BroadbandCensus.com reports that The Senate Commerce Committee on Wednesday approved S. 649, the Radio Spectrum Inventory Act, which would give the NTIA and FCC 180 days to present Congress with a complete inventory of the radio frequencies that they manage from 300 Megahertz to 3.5 Gigahertz.

The key provision of the bill is a new Section 342 of the Communications Act that would read:

      (a) Radio Spectrum Inventory- Not later than 180 days after the date of enactment of this section, and biennially thereafter, the National Telecommunications and Information Administration and the Federal Communications Commission, in consultation with the Office of Science and Technology, shall carry out each of the following activities:
        (1) Conduct a report that includes an inventory of each radio spectrum band, from 300 Megahertz to 3.5 Gigahertz, managed by each such agency.
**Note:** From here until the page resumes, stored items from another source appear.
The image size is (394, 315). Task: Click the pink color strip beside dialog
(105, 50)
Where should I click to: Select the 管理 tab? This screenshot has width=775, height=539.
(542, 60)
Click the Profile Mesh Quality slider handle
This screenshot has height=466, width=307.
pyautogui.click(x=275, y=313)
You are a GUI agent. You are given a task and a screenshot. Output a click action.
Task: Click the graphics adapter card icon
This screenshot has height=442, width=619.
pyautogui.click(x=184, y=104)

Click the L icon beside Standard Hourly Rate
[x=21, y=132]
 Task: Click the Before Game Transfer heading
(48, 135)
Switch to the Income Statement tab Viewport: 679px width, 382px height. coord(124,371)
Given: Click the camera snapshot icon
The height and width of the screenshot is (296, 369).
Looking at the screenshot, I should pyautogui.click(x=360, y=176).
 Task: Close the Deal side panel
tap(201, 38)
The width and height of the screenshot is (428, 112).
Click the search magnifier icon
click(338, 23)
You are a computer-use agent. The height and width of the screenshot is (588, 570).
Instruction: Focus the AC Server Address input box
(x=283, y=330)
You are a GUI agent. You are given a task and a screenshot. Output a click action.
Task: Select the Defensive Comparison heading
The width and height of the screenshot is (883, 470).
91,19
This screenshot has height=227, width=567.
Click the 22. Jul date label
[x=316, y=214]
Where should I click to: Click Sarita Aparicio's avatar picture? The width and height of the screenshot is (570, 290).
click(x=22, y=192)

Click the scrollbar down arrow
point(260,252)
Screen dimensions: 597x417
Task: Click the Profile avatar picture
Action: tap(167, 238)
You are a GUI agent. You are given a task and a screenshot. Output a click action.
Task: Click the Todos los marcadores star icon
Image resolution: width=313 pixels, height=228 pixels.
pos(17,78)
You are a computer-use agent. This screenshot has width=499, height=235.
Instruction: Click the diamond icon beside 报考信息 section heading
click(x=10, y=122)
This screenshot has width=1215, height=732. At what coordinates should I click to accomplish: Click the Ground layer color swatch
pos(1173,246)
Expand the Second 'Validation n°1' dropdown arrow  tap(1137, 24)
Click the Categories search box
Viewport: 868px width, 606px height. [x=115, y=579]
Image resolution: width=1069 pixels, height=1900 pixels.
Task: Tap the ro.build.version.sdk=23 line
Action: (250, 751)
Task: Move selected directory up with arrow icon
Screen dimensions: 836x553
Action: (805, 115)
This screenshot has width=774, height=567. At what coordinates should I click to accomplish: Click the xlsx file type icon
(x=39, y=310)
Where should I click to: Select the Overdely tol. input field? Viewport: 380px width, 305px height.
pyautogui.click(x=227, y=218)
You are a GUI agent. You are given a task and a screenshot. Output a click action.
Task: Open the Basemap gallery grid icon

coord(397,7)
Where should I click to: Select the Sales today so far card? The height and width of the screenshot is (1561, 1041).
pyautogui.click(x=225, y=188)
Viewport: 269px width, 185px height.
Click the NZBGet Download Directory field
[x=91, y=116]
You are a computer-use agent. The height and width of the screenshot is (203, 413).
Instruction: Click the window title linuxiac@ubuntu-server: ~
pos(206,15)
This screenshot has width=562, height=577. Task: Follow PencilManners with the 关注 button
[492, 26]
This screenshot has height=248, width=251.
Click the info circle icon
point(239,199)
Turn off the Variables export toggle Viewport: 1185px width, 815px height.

Such report shall include--
          (A) the licenses or government user assigned in the band;
          (B) the total spectrum allocation, by band, of each licensee or government user (in percentage terms and in sum);
          (C) the number of intentional radiators and end-user intentional radiators that have been deployed in the band with each license or government user; and
          (D) if such information is available--
            (i) the type of intentional radiators operating in the band;
            (ii) the type of unlicensed intentional radiators authorized to operate in the band;
            (iii) contour maps that illustrate signal coverage and strength; and
            (iv) the approximate geo-location of base stations or fixed transmitters.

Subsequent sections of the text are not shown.